If I were to speculate about such a dynamic, it might look like this. If the West, the US in particular, moved in from its unconditional defence of free-speech, then Islamic societies would have less of a need to resort to violence. Having to resort to violence less often would help reduce familiarity to violent recourse. Resorting to violence less often would then help with the project of strengthening democratic norms. The strengthening of democratic norms would include the right to free speech, and once this is established in Islamic countries, well then the US can have its precious right to say whatever it wants.
Hasenclever, Andreas, and Volker Rittberger. “Does Religion Make a Difference?
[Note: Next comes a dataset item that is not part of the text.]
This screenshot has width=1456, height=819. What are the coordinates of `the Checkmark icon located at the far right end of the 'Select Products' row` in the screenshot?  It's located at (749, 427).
Theoretical Approaches to the Impact of Faith on Political Conflict.” Millennium: Journal of International Studies 29, no. 3 (2000): 641-74.
Hurd, Ian. “Constructivism.” In The Oxford Handbook of International Relations, edited by Christian Reus-Smit and Duncan Snidal, 298-316. Oxford: Oxford University Press, 2012.
Jackson, Patrick Thaddeus, and Joshua S. Jones. “Constructivism.” In An Introduction to International Relations, edited by Richard Devetak, Anthony Burke and Jim George, 103-18. Cambridge: Cambridge University Press, 2012.